Highlights of Hawaii and What I Would Do Differently

Hasn’t everyone dreamed of visiting Hawaii since childhood? The picture-perfect beaches and the green mountains have been imprinted in our brains from countless advertisements throughout our lifetimes.  Anthony and I almost chose Hawaii for our honeymoon as that just seemed to be what people do. We were young and broke then, and Hawaii seemed too expensive.

It’s come up again off and on, but was never prioritized.

After 27 years on this planet, we finally had an excuse to visit. My brother was getting married there. His wedding weekend turned into a great opportunity for a week-long vacation, so the research began, and a plan formed.

Considering many outside factors affected the original plan, this post is a bit more challenging to write than usual, but I will do my best.

Highlights

*Disclaimer here that we did not get to spend time at Koke’e as planned, which almost certainly would have made the highlights list. Ditto to the scuba diving.

**Second disclaimer here that major floods several months before our trip meant Kalalau trail, Haena, Ke’e, and Tunnels were all inaccessible… I would assume at least one, if not more, of those would have also been a highlight.

Helicopter ride – We almost chickened out of this due to the high wind warnings from the helicopter company, but thankfully, we did not. The “Garden Isle”, with its high peaks, rugged coastlines, and gorgeous valleys is a perfect destination to splurge on a heli tour.

While it’s not the best activity for the faint of heart or those with a serious fear of heights, if you’ve got an adventurous streak and have always dreamed of hovering over waterfalls and zipping through mountains, DO IT.  We wanted to have reflection-free images of our experience, so we flow with Mauna Loa who let us fly with the doors off which added another element of excitement as well. 10/10 would recommend.

 

Camping at Polihale – Again, I know that camping isn’t for everyone. Kauai Overlander made it an easy and comfortable experience, though, by including everything we could possibly need with our rental and fixing up the truck with a perfectly luxurious top-tent. Most rental car companies don’t allow you to drive out to Polihale, but they encouraged it.

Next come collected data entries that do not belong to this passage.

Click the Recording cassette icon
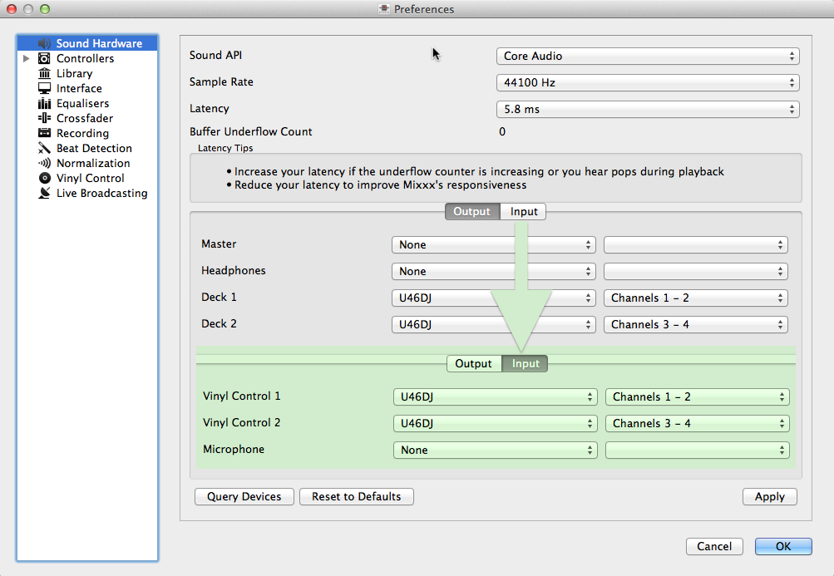The image size is (834, 576). (45, 134)
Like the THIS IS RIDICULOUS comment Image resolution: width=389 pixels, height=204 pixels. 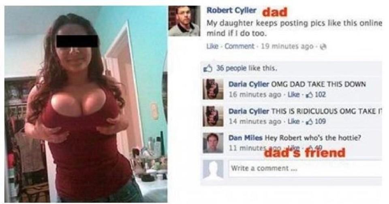click(x=293, y=121)
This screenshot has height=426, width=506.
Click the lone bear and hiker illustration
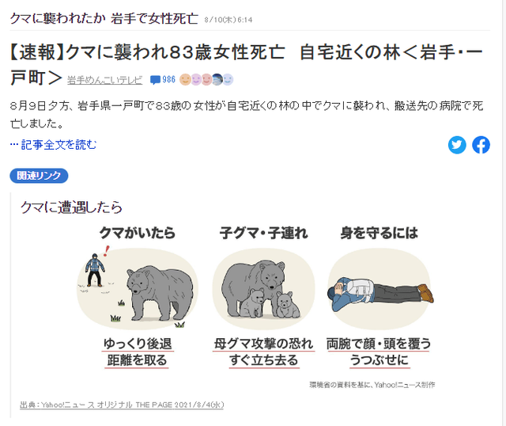tap(137, 287)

Polihale beach was the most beautiful beach I’ve seen, and the sound of the waves and that ocean breeze while we slept was perfectly soothing.

Watch out for the flies though. I never saw any mention of them in my research, but they were brutal while we were there.

 

Drinks at Happy Talk Lounge – Kauai has beautiful views everywhere you look, but one of the best is at Happy Talk Lounge. It’s a bit more affordable than the slightly-better-view competition at St. Regis Resort, a more relaxed atmosphere, and the drinks were delicious. Win, win, win.

Wedding and Rooftop Reception – I won’t go into detail here since it’s not relevant to most people planning a trip, but if you happen to be planning a wedding in Hawaii, the rooftop (like WAY rooftop, not just the first rooftop on the second or third floor) of Tiki Iniki is a beautiful place for an evening reception.

What I Would Do Differently

Well… I suppose I’ll start with

Not go during hurricane season – Since this was for a wedding, we didn’t really get to pick the time of year, but also, Hawaii hadn’t had a hurricane in 26 years… seemed like a pretty safe bet that our one week there wouldn’t be any different. But, alas, it was, and while we still had a wonderful vacation, there would have been much less stress and heartache if Hurricane Lane wasn’t slowly trudging toward us during our stay.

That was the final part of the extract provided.